─── Data in this exercise ───
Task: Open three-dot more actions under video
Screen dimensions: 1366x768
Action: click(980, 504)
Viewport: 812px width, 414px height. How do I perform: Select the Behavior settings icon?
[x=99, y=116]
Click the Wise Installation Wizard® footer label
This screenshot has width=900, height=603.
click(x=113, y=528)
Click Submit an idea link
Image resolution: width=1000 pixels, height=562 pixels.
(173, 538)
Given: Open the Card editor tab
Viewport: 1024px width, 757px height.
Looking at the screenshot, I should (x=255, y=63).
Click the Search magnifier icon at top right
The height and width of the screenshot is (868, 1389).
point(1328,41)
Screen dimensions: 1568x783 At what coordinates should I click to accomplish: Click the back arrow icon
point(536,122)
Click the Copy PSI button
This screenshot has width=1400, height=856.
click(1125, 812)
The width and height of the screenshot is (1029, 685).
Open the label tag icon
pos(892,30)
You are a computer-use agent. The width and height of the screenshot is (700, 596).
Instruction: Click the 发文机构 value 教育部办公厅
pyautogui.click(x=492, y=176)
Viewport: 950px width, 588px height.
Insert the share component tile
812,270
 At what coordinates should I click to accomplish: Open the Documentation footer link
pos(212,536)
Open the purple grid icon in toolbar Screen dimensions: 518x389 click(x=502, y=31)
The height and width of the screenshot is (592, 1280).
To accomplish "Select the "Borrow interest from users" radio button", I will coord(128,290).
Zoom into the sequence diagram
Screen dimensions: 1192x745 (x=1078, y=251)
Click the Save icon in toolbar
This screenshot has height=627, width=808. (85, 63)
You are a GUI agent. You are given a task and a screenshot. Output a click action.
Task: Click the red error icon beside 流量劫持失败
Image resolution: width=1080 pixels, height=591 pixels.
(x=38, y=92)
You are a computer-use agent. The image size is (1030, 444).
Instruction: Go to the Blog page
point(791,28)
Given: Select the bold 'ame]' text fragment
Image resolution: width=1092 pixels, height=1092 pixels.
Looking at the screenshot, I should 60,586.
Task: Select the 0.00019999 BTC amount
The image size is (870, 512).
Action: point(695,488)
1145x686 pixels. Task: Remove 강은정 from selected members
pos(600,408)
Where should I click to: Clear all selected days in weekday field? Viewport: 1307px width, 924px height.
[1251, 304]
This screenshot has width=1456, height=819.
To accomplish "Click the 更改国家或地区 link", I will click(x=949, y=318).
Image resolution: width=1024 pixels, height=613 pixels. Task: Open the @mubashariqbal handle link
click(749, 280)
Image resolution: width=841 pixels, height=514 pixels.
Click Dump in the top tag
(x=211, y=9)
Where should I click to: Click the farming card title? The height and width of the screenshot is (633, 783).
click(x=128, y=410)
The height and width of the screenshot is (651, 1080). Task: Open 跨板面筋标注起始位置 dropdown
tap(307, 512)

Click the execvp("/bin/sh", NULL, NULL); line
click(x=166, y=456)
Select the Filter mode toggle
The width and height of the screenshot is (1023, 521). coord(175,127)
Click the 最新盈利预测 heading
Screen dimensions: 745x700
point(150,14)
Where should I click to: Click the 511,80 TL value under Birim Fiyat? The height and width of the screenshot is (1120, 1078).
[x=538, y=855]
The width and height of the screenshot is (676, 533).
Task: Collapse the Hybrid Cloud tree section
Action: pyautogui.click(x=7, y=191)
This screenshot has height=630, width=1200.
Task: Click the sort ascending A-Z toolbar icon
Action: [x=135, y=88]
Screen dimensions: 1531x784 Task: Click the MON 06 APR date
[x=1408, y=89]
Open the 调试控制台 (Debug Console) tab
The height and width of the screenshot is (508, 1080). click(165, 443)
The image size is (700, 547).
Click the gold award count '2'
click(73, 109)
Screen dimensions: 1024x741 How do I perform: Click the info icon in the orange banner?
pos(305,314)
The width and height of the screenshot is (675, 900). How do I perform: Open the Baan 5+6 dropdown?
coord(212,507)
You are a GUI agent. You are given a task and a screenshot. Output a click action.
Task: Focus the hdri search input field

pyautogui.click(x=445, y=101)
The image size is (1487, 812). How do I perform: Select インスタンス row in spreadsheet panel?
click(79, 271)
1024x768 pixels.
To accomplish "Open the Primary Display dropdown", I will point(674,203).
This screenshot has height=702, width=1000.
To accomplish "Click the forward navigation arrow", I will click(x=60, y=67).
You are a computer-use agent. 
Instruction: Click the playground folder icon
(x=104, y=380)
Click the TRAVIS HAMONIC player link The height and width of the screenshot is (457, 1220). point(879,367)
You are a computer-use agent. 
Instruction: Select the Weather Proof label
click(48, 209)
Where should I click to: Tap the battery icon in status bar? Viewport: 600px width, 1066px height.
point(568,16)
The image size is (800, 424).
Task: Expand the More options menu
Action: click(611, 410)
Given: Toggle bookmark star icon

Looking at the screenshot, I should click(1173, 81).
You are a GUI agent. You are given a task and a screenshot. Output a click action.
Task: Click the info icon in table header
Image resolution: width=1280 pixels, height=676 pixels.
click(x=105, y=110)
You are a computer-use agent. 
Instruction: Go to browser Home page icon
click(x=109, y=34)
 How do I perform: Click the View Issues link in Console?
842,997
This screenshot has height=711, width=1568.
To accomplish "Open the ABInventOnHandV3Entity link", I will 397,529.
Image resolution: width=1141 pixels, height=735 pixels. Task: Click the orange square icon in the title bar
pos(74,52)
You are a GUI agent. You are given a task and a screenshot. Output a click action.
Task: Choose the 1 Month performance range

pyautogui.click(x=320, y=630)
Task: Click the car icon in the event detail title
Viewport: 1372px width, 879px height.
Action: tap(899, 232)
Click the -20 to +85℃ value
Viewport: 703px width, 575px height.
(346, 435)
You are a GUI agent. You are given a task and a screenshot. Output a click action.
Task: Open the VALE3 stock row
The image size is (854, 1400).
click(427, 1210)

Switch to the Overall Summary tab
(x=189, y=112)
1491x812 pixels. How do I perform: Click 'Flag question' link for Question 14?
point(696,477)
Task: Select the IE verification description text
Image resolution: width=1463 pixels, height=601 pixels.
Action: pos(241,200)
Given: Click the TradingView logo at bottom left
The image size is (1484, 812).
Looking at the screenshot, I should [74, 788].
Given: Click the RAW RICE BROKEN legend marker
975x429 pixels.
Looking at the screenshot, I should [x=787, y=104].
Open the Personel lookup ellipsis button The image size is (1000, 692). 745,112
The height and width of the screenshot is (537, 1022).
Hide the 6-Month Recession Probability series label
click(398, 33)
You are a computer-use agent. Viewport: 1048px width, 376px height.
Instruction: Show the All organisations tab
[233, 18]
───
- [About this task]:
Having read the records above, print them out again exactly.

- [Response for this exercise]:
Task: Open three-dot more actions under video
Screen dimensions: 1366x768
Action: click(980, 504)
Viewport: 812px width, 414px height. How do I perform: Select the Behavior settings icon?
[x=99, y=116]
Click the Wise Installation Wizard® footer label
This screenshot has width=900, height=603.
click(x=113, y=528)
Click Submit an idea link
Image resolution: width=1000 pixels, height=562 pixels.
(173, 538)
Given: Open the Card editor tab
Viewport: 1024px width, 757px height.
Looking at the screenshot, I should (x=255, y=63).
Click the Search magnifier icon at top right
The height and width of the screenshot is (868, 1389).
point(1328,41)
Screen dimensions: 1568x783 At what coordinates should I click to accomplish: Click the back arrow icon
point(536,122)
Click the Copy PSI button
This screenshot has width=1400, height=856.
click(1125, 812)
The width and height of the screenshot is (1029, 685).
Open the label tag icon
pos(892,30)
You are a computer-use agent. The width and height of the screenshot is (700, 596).
Instruction: Click the 发文机构 value 教育部办公厅
pyautogui.click(x=492, y=176)
Viewport: 950px width, 588px height.
Insert the share component tile
812,270
 At what coordinates should I click to accomplish: Open the Documentation footer link
pos(212,536)
Open the purple grid icon in toolbar Screen dimensions: 518x389 click(x=502, y=31)
The height and width of the screenshot is (592, 1280).
To accomplish "Select the "Borrow interest from users" radio button", I will coord(128,290).
Zoom into the sequence diagram
Screen dimensions: 1192x745 (x=1078, y=251)
Click the Save icon in toolbar
This screenshot has height=627, width=808. (85, 63)
You are a GUI agent. You are given a task and a screenshot. Output a click action.
Task: Click the red error icon beside 流量劫持失败
Image resolution: width=1080 pixels, height=591 pixels.
(x=38, y=92)
You are a computer-use agent. The image size is (1030, 444).
Instruction: Go to the Blog page
point(791,28)
Given: Select the bold 'ame]' text fragment
Image resolution: width=1092 pixels, height=1092 pixels.
Looking at the screenshot, I should 60,586.
Task: Select the 0.00019999 BTC amount
The image size is (870, 512).
Action: point(695,488)
1145x686 pixels. Task: Remove 강은정 from selected members
pos(600,408)
Where should I click to: Clear all selected days in weekday field? Viewport: 1307px width, 924px height.
[1251, 304]
This screenshot has width=1456, height=819.
To accomplish "Click the 更改国家或地区 link", I will click(x=949, y=318).
Image resolution: width=1024 pixels, height=613 pixels. Task: Open the @mubashariqbal handle link
click(749, 280)
Image resolution: width=841 pixels, height=514 pixels.
Click Dump in the top tag
(x=211, y=9)
Where should I click to: Click the farming card title? The height and width of the screenshot is (633, 783).
click(x=128, y=410)
The height and width of the screenshot is (651, 1080). Task: Open 跨板面筋标注起始位置 dropdown
tap(307, 512)

Click the execvp("/bin/sh", NULL, NULL); line
click(x=166, y=456)
Select the Filter mode toggle
The width and height of the screenshot is (1023, 521). coord(175,127)
Click the 最新盈利预测 heading
Screen dimensions: 745x700
point(150,14)
Where should I click to: Click the 511,80 TL value under Birim Fiyat? The height and width of the screenshot is (1120, 1078).
[x=538, y=855]
The width and height of the screenshot is (676, 533).
Task: Collapse the Hybrid Cloud tree section
Action: pyautogui.click(x=7, y=191)
This screenshot has height=630, width=1200.
Task: Click the sort ascending A-Z toolbar icon
Action: [x=135, y=88]
Screen dimensions: 1531x784 Task: Click the MON 06 APR date
[x=1408, y=89]
Open the 调试控制台 (Debug Console) tab
The height and width of the screenshot is (508, 1080). click(165, 443)
The image size is (700, 547).
Click the gold award count '2'
click(73, 109)
Screen dimensions: 1024x741 How do I perform: Click the info icon in the orange banner?
pos(305,314)
The width and height of the screenshot is (675, 900). How do I perform: Open the Baan 5+6 dropdown?
coord(212,507)
You are a GUI agent. You are given a task and a screenshot. Output a click action.
Task: Focus the hdri search input field

pyautogui.click(x=445, y=101)
The image size is (1487, 812). How do I perform: Select インスタンス row in spreadsheet panel?
click(79, 271)
1024x768 pixels.
To accomplish "Open the Primary Display dropdown", I will point(674,203).
This screenshot has height=702, width=1000.
To accomplish "Click the forward navigation arrow", I will click(x=60, y=67).
You are a computer-use agent. 
Instruction: Click the playground folder icon
(x=104, y=380)
Click the TRAVIS HAMONIC player link The height and width of the screenshot is (457, 1220). point(879,367)
You are a computer-use agent. 
Instruction: Select the Weather Proof label
click(48, 209)
Where should I click to: Tap the battery icon in status bar? Viewport: 600px width, 1066px height.
point(568,16)
The image size is (800, 424).
Task: Expand the More options menu
Action: click(611, 410)
Given: Toggle bookmark star icon

Looking at the screenshot, I should click(1173, 81).
You are a GUI agent. You are given a task and a screenshot. Output a click action.
Task: Click the info icon in table header
Image resolution: width=1280 pixels, height=676 pixels.
click(x=105, y=110)
You are a computer-use agent. 
Instruction: Go to browser Home page icon
click(x=109, y=34)
 How do I perform: Click the View Issues link in Console?
842,997
This screenshot has height=711, width=1568.
To accomplish "Open the ABInventOnHandV3Entity link", I will 397,529.
Image resolution: width=1141 pixels, height=735 pixels. Task: Click the orange square icon in the title bar
pos(74,52)
You are a GUI agent. You are given a task and a screenshot. Output a click action.
Task: Choose the 1 Month performance range

pyautogui.click(x=320, y=630)
Task: Click the car icon in the event detail title
Viewport: 1372px width, 879px height.
Action: tap(899, 232)
Click the -20 to +85℃ value
Viewport: 703px width, 575px height.
(346, 435)
You are a GUI agent. You are given a task and a screenshot. Output a click action.
Task: Open the VALE3 stock row
The image size is (854, 1400).
click(427, 1210)

Switch to the Overall Summary tab
(x=189, y=112)
1491x812 pixels. How do I perform: Click 'Flag question' link for Question 14?
point(696,477)
Task: Select the IE verification description text
Image resolution: width=1463 pixels, height=601 pixels.
Action: pos(241,200)
Given: Click the TradingView logo at bottom left
The image size is (1484, 812).
Looking at the screenshot, I should [74, 788].
Given: Click the RAW RICE BROKEN legend marker
975x429 pixels.
Looking at the screenshot, I should [x=787, y=104].
Open the Personel lookup ellipsis button The image size is (1000, 692). 745,112
The height and width of the screenshot is (537, 1022).
Hide the 6-Month Recession Probability series label
click(398, 33)
You are a computer-use agent. Viewport: 1048px width, 376px height.
Instruction: Show the All organisations tab
[233, 18]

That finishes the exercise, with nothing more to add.